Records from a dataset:
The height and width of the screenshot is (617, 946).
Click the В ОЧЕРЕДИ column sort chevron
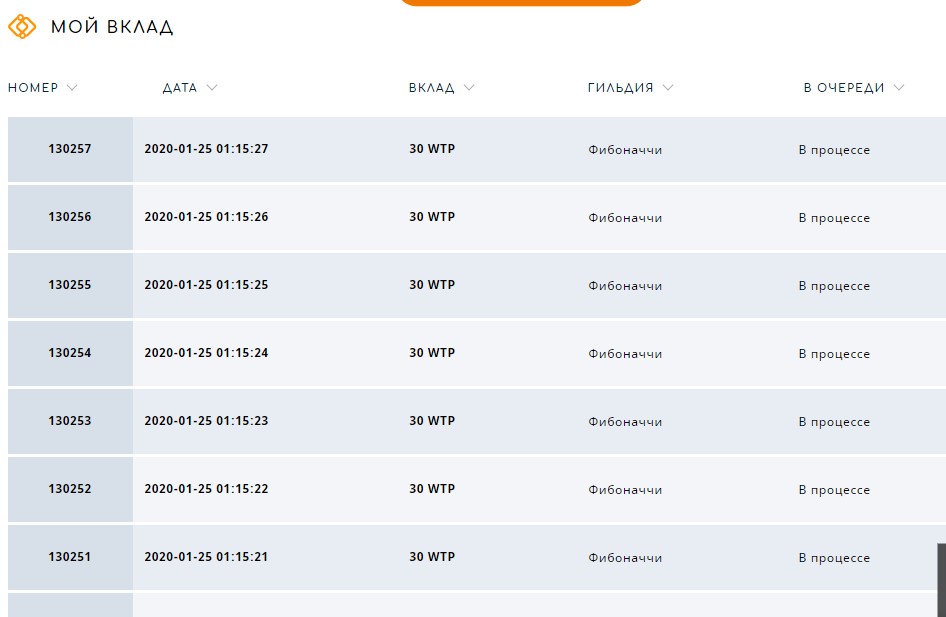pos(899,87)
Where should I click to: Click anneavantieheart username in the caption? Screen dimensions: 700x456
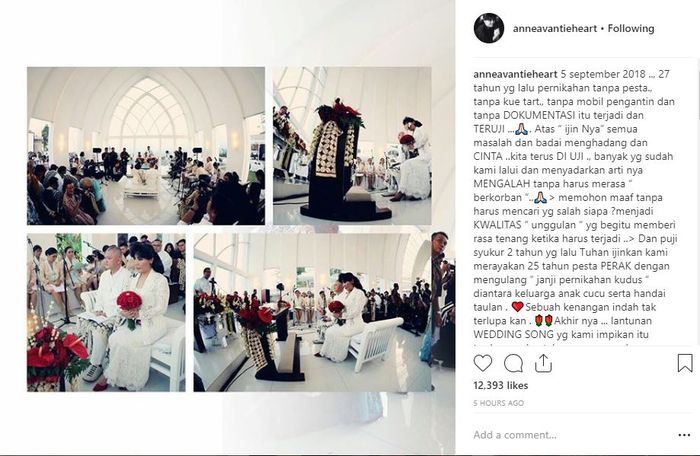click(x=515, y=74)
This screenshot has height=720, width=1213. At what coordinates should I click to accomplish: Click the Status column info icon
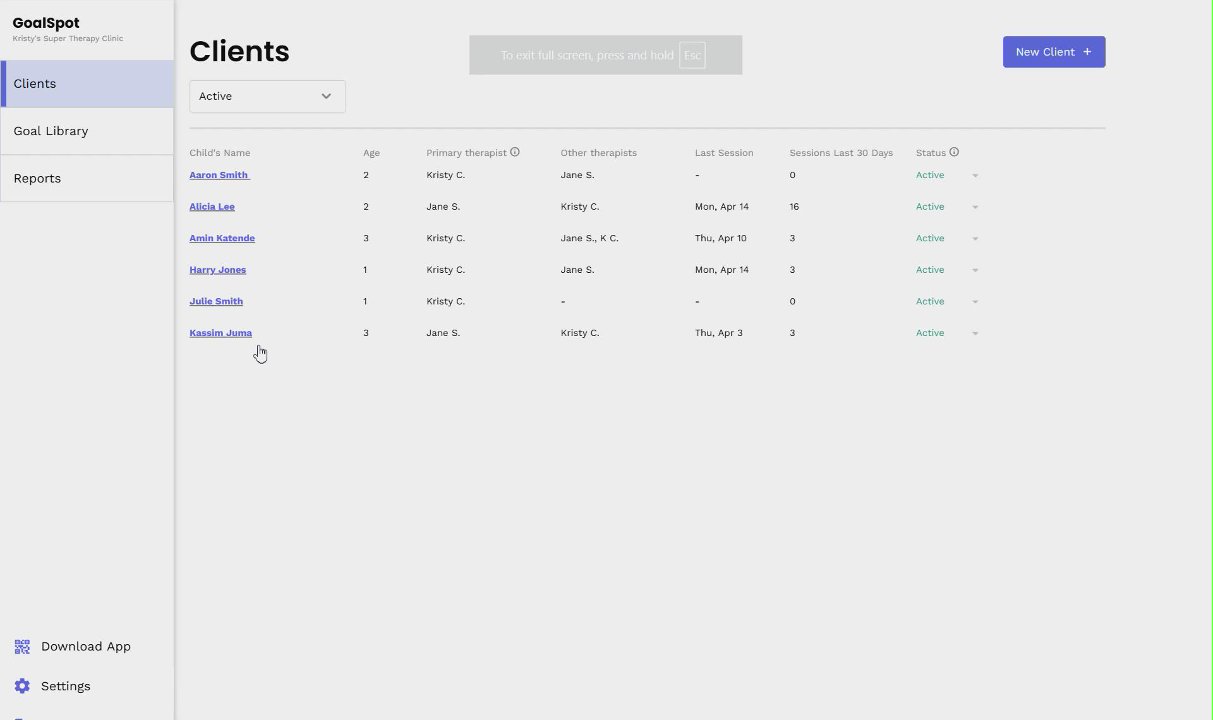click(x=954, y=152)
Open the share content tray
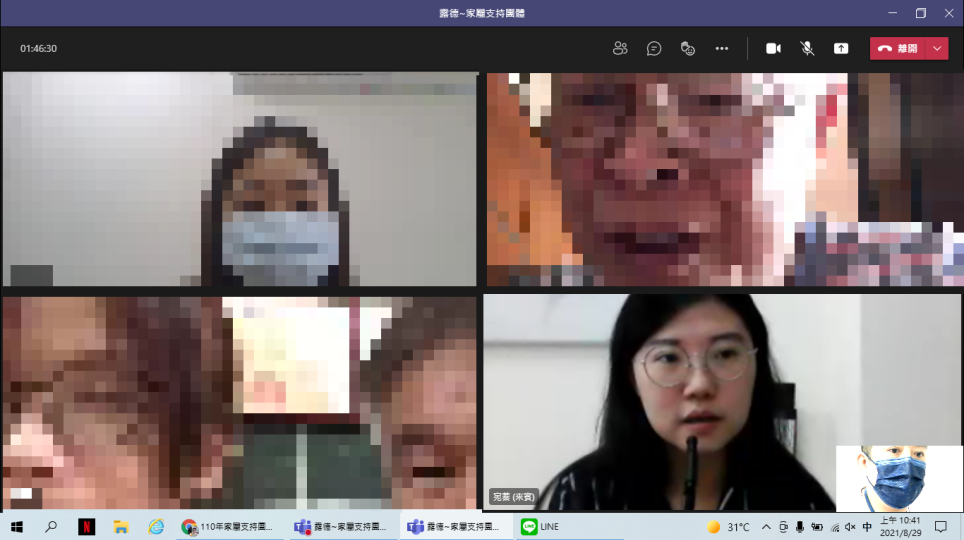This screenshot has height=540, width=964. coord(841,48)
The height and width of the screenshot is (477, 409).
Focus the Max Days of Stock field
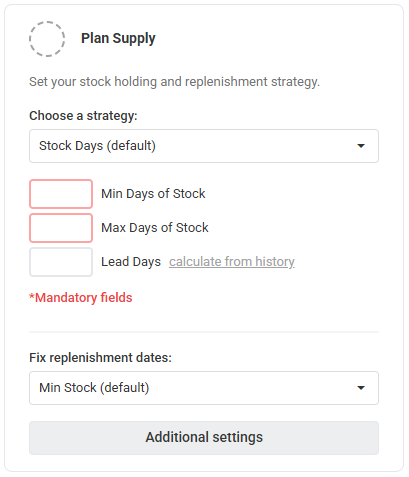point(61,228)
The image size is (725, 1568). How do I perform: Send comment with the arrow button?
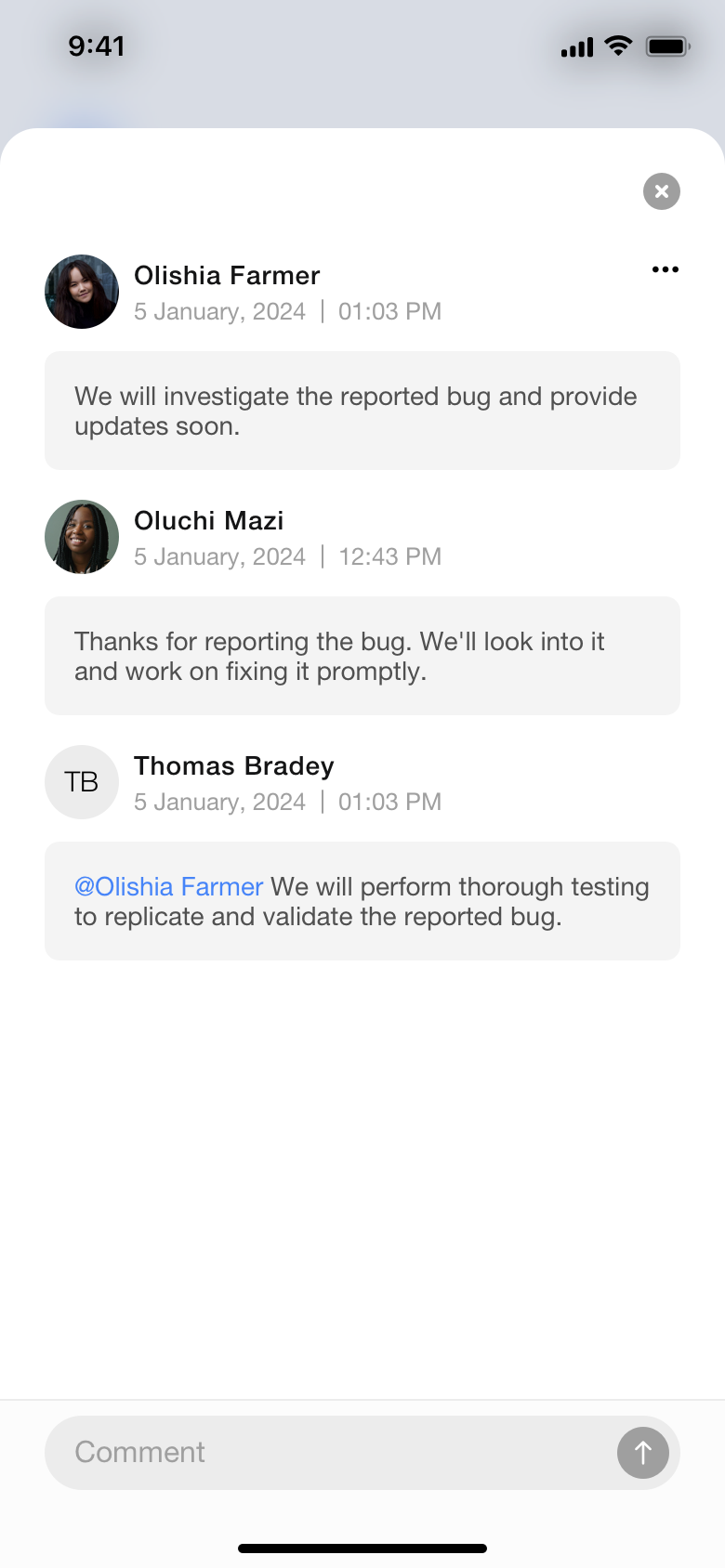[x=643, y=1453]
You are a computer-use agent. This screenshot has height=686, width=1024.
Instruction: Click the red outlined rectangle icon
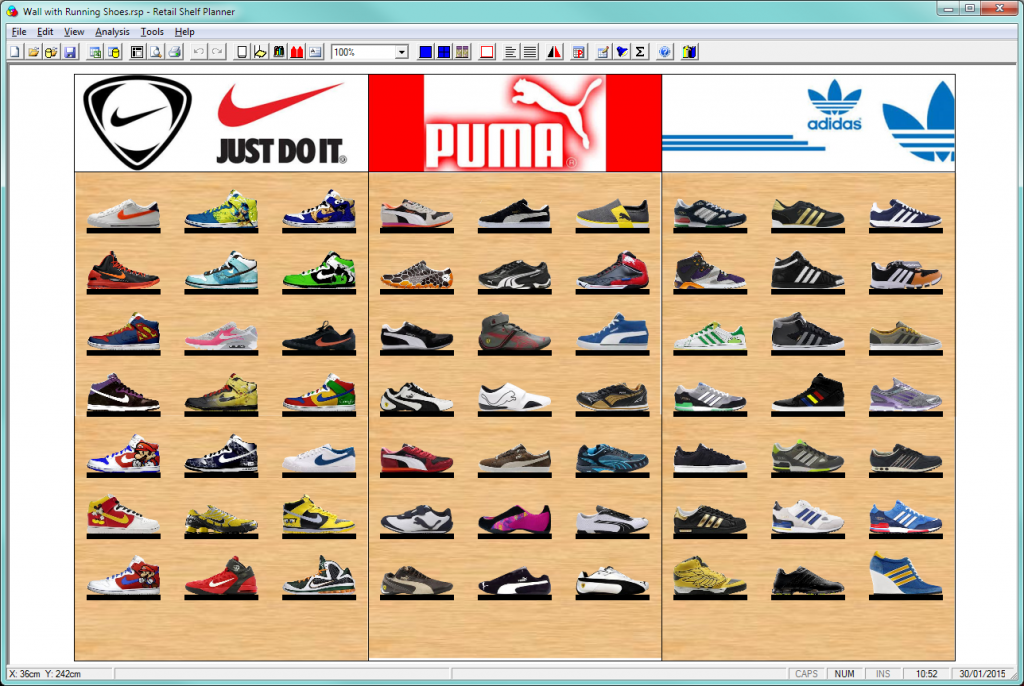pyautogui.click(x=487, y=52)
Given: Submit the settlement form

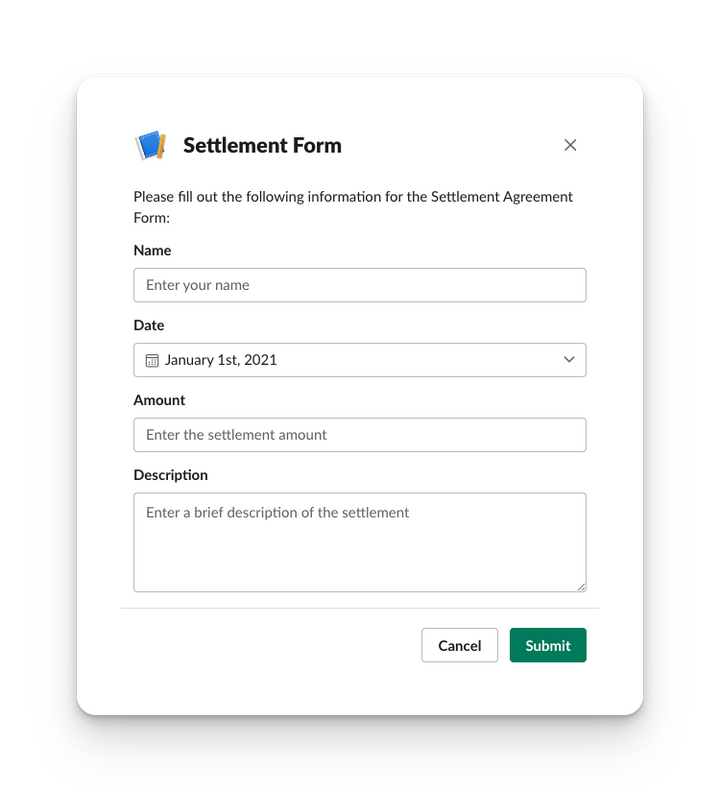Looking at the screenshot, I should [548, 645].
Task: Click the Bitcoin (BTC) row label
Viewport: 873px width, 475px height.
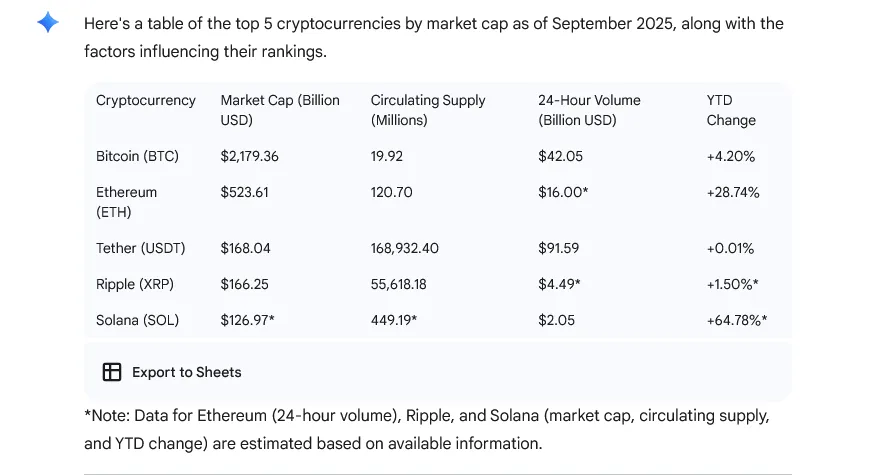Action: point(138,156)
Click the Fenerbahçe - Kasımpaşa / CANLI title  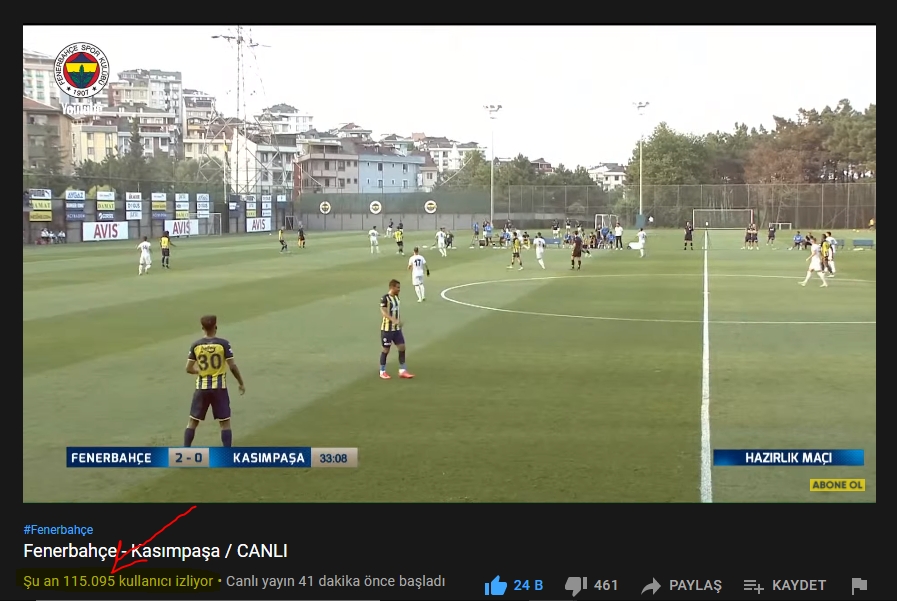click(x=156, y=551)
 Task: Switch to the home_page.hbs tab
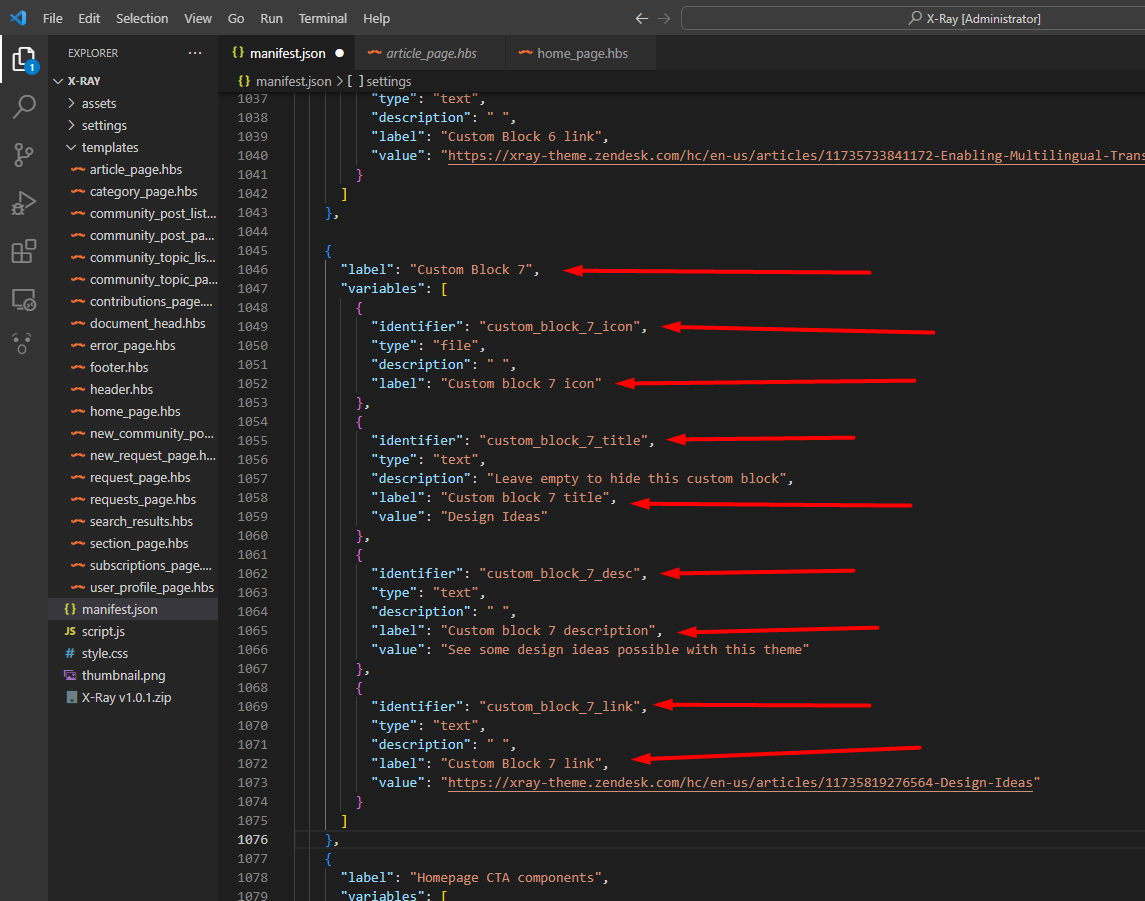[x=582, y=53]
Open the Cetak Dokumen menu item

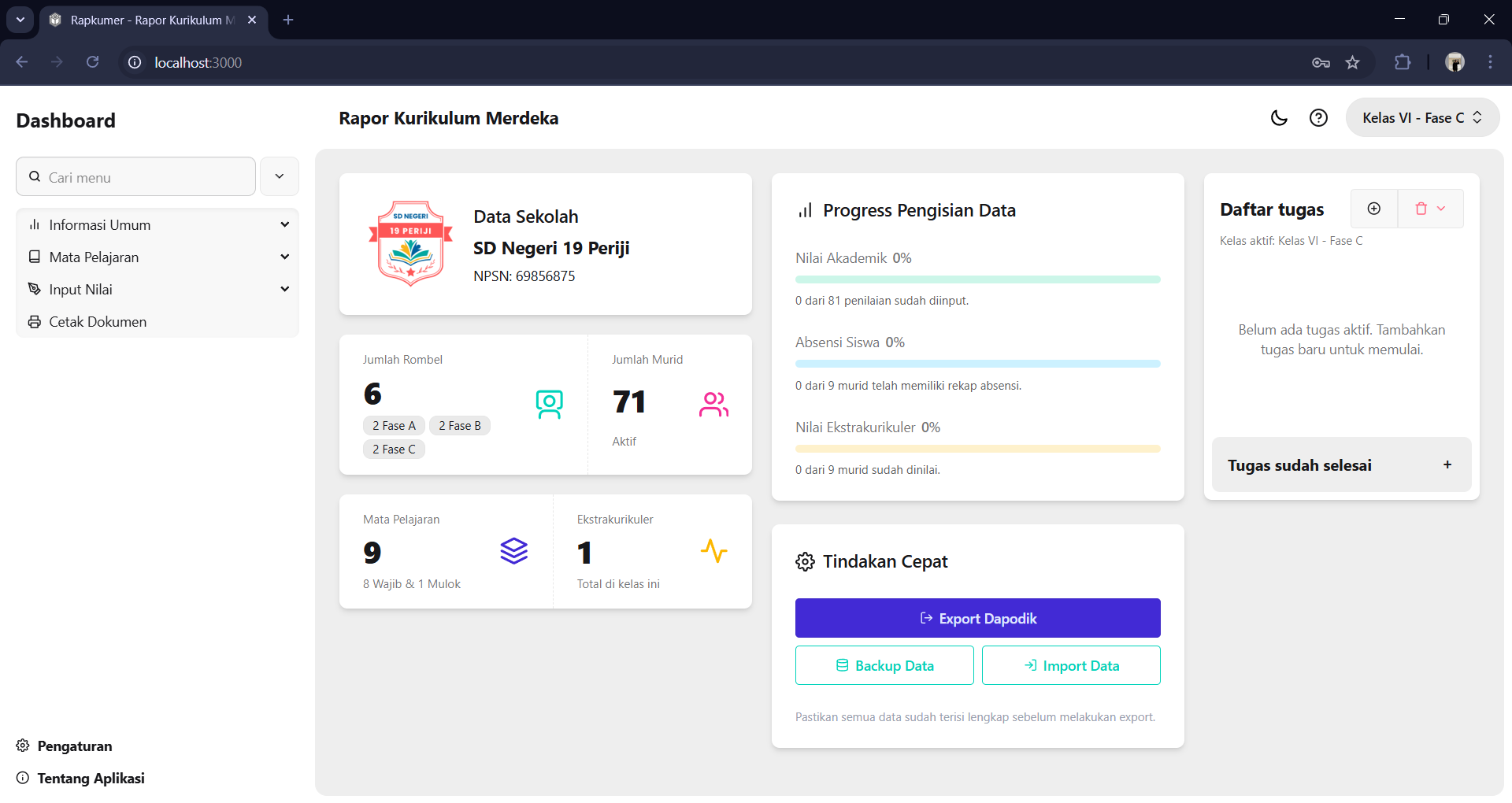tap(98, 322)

About this task: If a line comes after the line with "Task: Click the Bitcoin (BTC) row label", it stays out; print exactly every line from the start of the entries up to and including that line, but no pictures.

The completed task:
The height and width of the screenshot is (617, 946).
Click the В ОЧЕРЕДИ column sort chevron
pos(899,87)
Where should I click to: Click anneavantieheart username in the caption? Screen dimensions: 700x456
click(x=515, y=74)
This screenshot has height=720, width=1213. At what coordinates should I click to accomplish: Click the Status column info icon
click(x=954, y=152)
Open the share content tray
This screenshot has height=540, width=964. coord(841,48)
The height and width of the screenshot is (477, 409).
Focus the Max Days of Stock field
point(61,228)
The image size is (725, 1568). How do I perform: Send comment with the arrow button?
[x=643, y=1453]
You are a computer-use agent. This screenshot has height=686, width=1024.
Instruction: Click the red outlined rectangle icon
pyautogui.click(x=487, y=52)
Given: Submit the settlement form

Looking at the screenshot, I should [548, 645].
Task: Click the Bitcoin (BTC) row label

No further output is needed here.